With that in mind, I applaud what CNN and YouTube are offering America -- a way to have the individual voice heard directly by those who must use their influence responsibly while trying to gain our vote (and trust). Along with the voice come the questioner's tone, his or her expression, and, most often, a frustration with how things are, and a desire to make things better for themselves and others like them. The question might be something we wished the moderator had asked, or a question that finally gets to the heart of a personal issue.
More important, we can see and hear every candidate's answer, and all the things that go with it. We can see candidates' passion, their uncertainty, or if they are simply trying to avoid the question with a semi-related answer. Above all else, I love watching the reaction to the really tough questions: a shift to the left, an extended pause, a false start, a well-thought-out, politically correct response, and a collective sigh by the party she or he represents. That is, unless someone has the guts to tell it like it is, giving us an opinion because s/he believes in it, even unconditionally.

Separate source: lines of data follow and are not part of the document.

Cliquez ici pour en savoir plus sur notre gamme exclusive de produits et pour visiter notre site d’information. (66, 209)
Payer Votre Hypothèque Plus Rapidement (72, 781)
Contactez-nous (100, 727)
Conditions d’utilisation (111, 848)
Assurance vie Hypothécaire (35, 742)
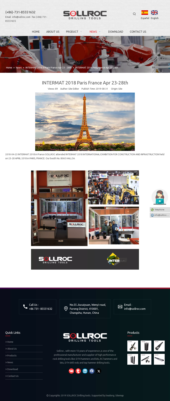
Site (120, 88)
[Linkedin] (85, 371)
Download (12, 369)
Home (10, 342)
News (10, 362)
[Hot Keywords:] (134, 14)
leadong (110, 395)
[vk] (71, 371)
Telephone (159, 209)
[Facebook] (91, 371)
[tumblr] (78, 371)
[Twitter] (98, 371)
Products (12, 355)
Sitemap (119, 395)
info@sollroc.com (21, 17)
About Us (12, 348)
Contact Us (13, 376)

Maybe at the end of it all, we'll be a little more inspired to join the debate now that we, the American people, can ask real questions about real issues and, hopefully, get real answers. The Internet offers us the opportunity to get involved and take action; to participate and make a difference; to know that we're not alone in our quest to be part of something greater; to let our presidential hopefuls know what is most important to us and to see, hear, and experience the responses as if we're sitting across from them.
If nothing else, this wouldn't be nearly as effective without video -- and American-generated video, at that. Hopefully, the CNN/YouTube experiment will lead to more votes being cast next November. Until then, we'll just have to pass the time asking, watching and judging our candidates.
So, I only have one question for you: Are you inspired?